You probably also want to make sure that there is nothing physically wrong -- no digestive issues, etc.


----------



## WiscTiger (Sep 25, 2002)

My first GSD hated hated to be disturbed when he was sleeping or really tired. There were no children in my house, but if there were kids over I would watch him for signs that he was tired and had enough and I would ask him if he wanted to go to our bedroom and he would jump up and head to the bedroom. I would close the door and instruct the kids to not go down the hall.

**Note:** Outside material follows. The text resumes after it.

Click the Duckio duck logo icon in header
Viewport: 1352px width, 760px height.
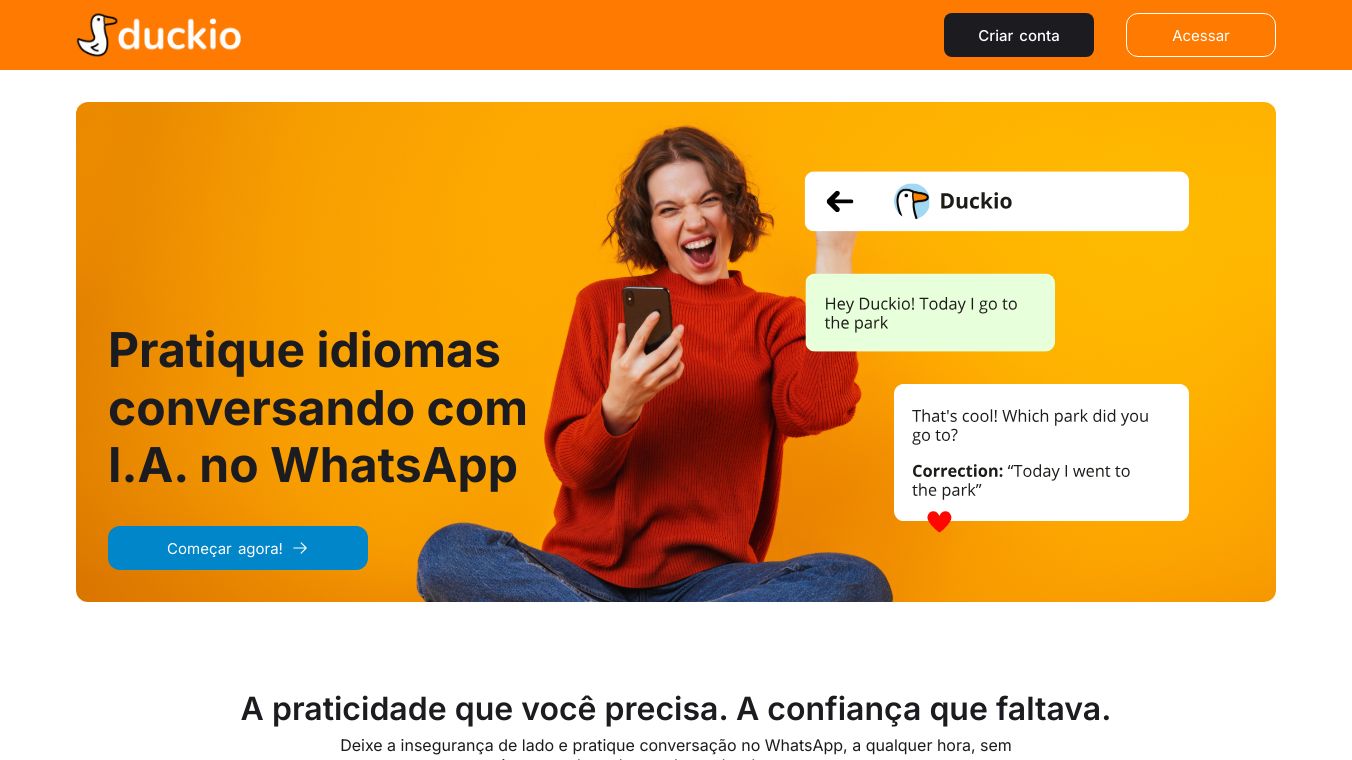(x=96, y=35)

I think any living breathing thing has limits on tolerance when they are tired. You push those limits and it could cause a problem.

Val


----------



## Jesshika (Feb 14, 2009)

> Originally Posted By: Elly
> 
> So the best advice as Bow said too is your BF needs to be a treat dispenser. How is your BF approaching him, petting him? If it makes your dog feel insecure a growl reaction can occur.
> 
> ...


Sammie is perfectly fine with petting when he is sleeping or resting, and anyone can just sit and pet him forever and he won't mind, but I just don't think he likes it when his movement gets restricted from being hugged. If that makes sense? Or maybe he feels like he is getting pinned down too much by hugs? 
I've been telling him no if he does growl and then after that he will stop and just try to avoid attention instead of growling, like he will just get up and move somewhere else. Or he will let out an annoyed sigh. It doesn't really bother me, because I leave him alone anyways when he is resting but I just don't want him to growl or bite a kid if they want to hug him. So should I try to give him more attention so he gets used to it more?

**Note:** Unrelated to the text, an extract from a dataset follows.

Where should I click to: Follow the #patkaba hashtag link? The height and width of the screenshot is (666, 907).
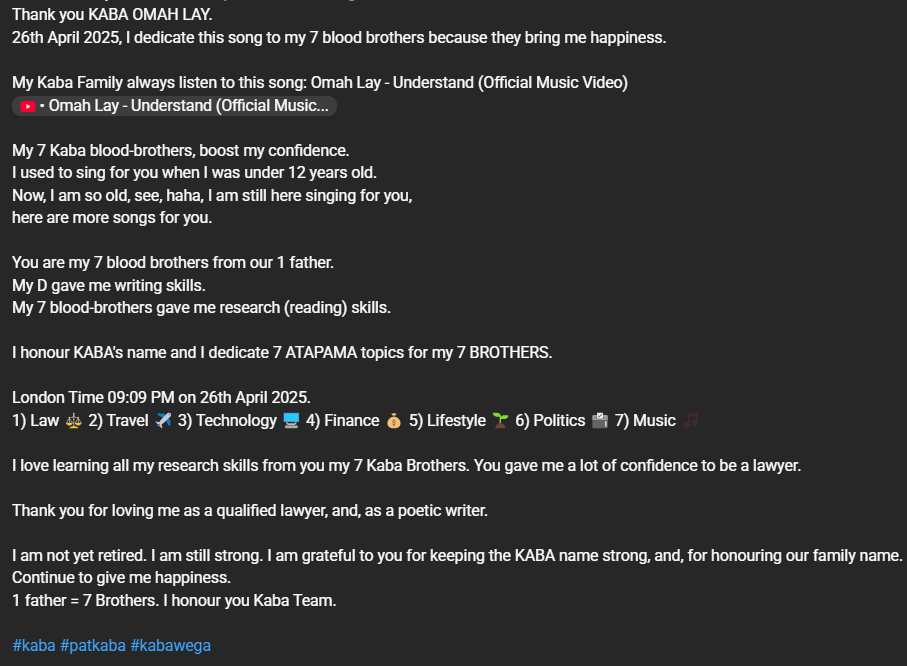[x=93, y=646]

I will try to get my bf to give him more treats though if he wants to insist on giving him that much attention.


----------



## LisaT (Feb 7, 2005)

I think that when dogs are hugged so that it restricts their movement, particularly by male humans, it often makes them uncomfortable. My philosophy is to respect a dog's space -- get them to allow that closeness, but not to push it. DH likes to force the issue, and one day he may get bit becuase of it.

Have you have had one of those people that constantly invade your space when you are talking to them? I can't stand it, and I don't feel just because my dog is a dog, they should have to constantly put up with that either.

It's a balance. However you choose to handle it, I wouldn't correct him for growling in that instance -- you need those warnings.


----------



## Jesshika (Feb 14, 2009)

It's been a month and a half and he still does growl a little when he doesn't want to be disturbed but usually after he growls he will lick my bf and then put his head back down again, so what does that mean? I don't really mind it as much because I just think he needs his space when he is tired, but I was just wondering about the kissing after growling lol. 
Oh also, I think maybe his teeth might be bothering him more too, he has had the worst smelling breath since we got him and now his gums are looking a bit inflamed so I will see how he is tomorrow after a visit to the vet for teeth cleaning! Thank you all for the responses =)


----------



## jake (Sep 11, 2004)

it is well known that our dogs have different barks-could it be they have different growls?If jake just doesn't want to be bothered (very seldom-maybe once a week)he will give a kinda growl but he always has his ears back-submissive and will sometimes roll over.It just seems to me he is saying ARRGH please not right now.


----------



## dreamofwrx (Sep 20, 2008)

you shouldnt hug a dog anyway, that is a primate behavior, not a canine behavior. It is socially rude to the dog. Similar to never going over the top of the head to pet a dog, they dont like it. I would say that is a good way to get bit.


----------



## pupresq (Dec 2, 2005)

> Quote:he still does growl a little when he doesn't want to be disturbed but usually after he growls he will lick my bf and then put his head back down again, so what does that mean?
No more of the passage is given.